The Company does not intend to register any portion of the offering of the
securities in the United States or to conduct a public offering of the
securities in the United States. Copies of this announcement are not being made
and may not be distributed or sent into Australia, Canada, Japan or the United
States. 

In any EEA Member State, other than Norway, the information is only addressed
to, directed at and the securities may only be offered to, qualified investors
in that Member State within the meaning of  Article 2 (e) of Regulation (EU)
2017/1129 of the European Parliament and of the Council of 14 June 2017 on
prospectuses to be published when securities are offered to the public or
admitted to trading on a regulated market, and repealing Directive 2003/71/EC
(as amended) as implemented in any Member State .

This announcement is only directed at (a) persons who are outside the United
Kingdom; or (b) investment professionals within the meaning of Article 19 of the
Financial Services and Markets Act 2000 (Financial Promotion) Order 2005 (the
"Order"); or (c) persons falling within Article 49(2)(a) to (d) of the Order; or
(d) persons to whom any invitation or inducement to engage in investment
activity can be communicated in circumstances where Section 21(1) of the
Financial Services and Markets Act 2000 does not apply.

Any offering of the securities referred to in this announcement will be made by
means of a prospectus. This announcement is an advertisement and is not a
prospectus for the purposes of Regulation (EU) 2017/1129 of the European
Parliament and of the Council of 14 June 2017 on prospectuses to be published
when securities are offered to the public or admitted to trading on a regulated
market, and repealing Directive 2003/71/EC (as amended) as implemented in any
Member State. Investors should not subscribe for any securities referred to in
this announcement except on the basis of information contained in the
aforementioned prospectus, if a prospectus is published. Copies of any such
prospectus will, following publication, be available from the Company's
registered office and, subject to certain exceptions, on the websites of the
Managers.
 
The issue, subscription or purchase of shares in the Company is subject to
specific legal or regulatory restrictions in certain jurisdictions. Neither the
Company nor the Managers assume any responsibility in the event there is a
violation by any person of such restrictions. The distribution of this release
may in certain jurisdictions be restricted by law. Persons into whose possession
this release comes should inform themselves about and observe any such
restrictions.
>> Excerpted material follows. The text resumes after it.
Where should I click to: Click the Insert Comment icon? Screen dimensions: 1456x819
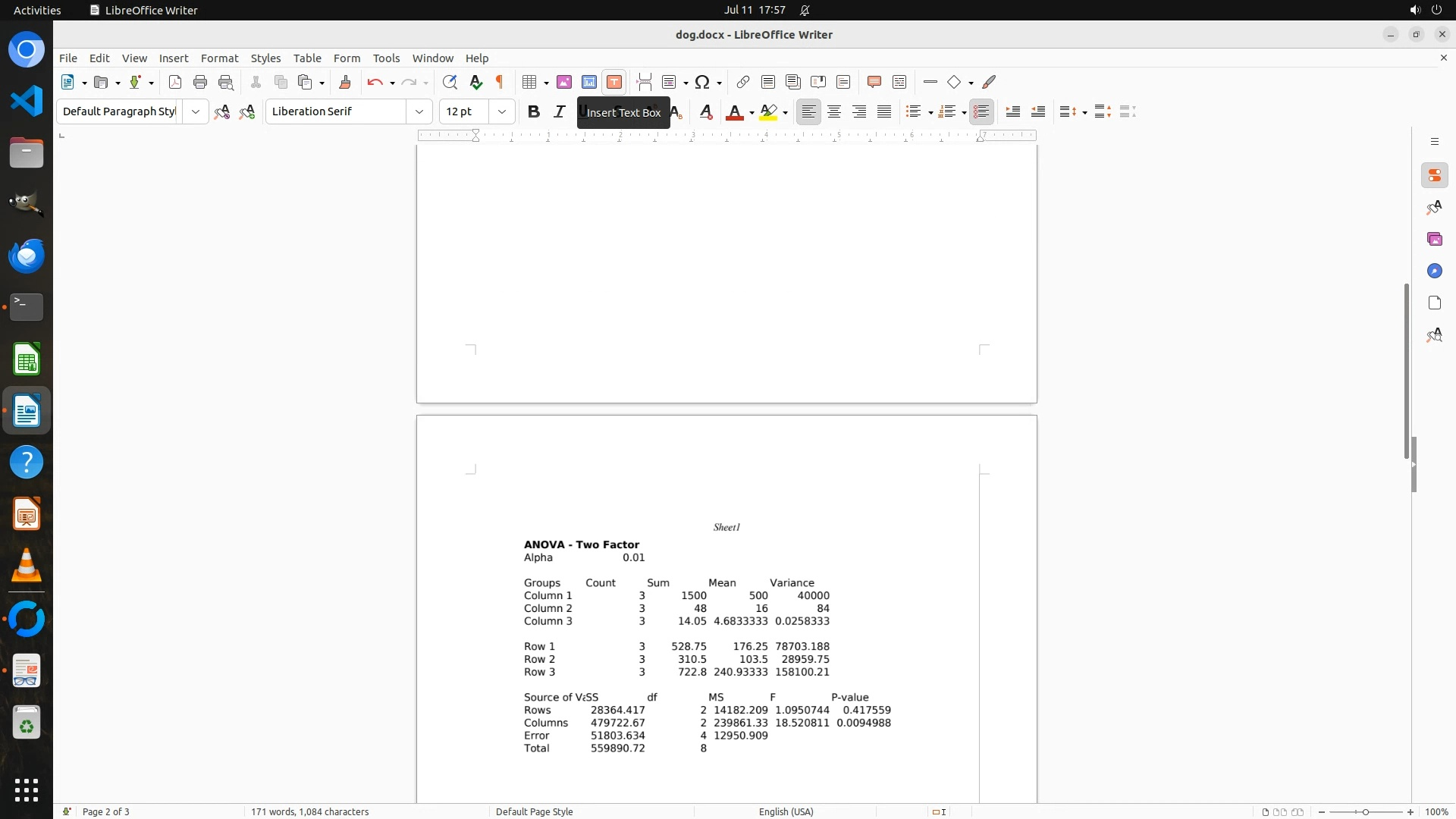[874, 82]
Any failure to comply with these restrictions may constitute a
violation of the securities laws of any such jurisdiction. 

The Managers are acting for the Company and no one else in connection with the
offering and will not be responsible to anyone other than the Company providing
the protections afforded to their respective clients or for providing advice in
relation to the offering and/or any other matter referred to in this release. 

Forward-looking statements: This release and any materials distributed in
connection with this release may contain certain forward-looking statements. By
their nature, forward-looking statements involve risk and uncertainty because
they reflect the Company's current expectations and assumptions as to future
events and circumstances that may not prove accurate. A number of material
factors could cause actual results and developments to differ materially from
those expressed or implied by these forward-looking statements. No assurance can
be given that such expectations will prove to have been correct. The Company
disclaims any obligation to update or revise any forward-looking statements,
whether as a result of new information, future events or otherwise.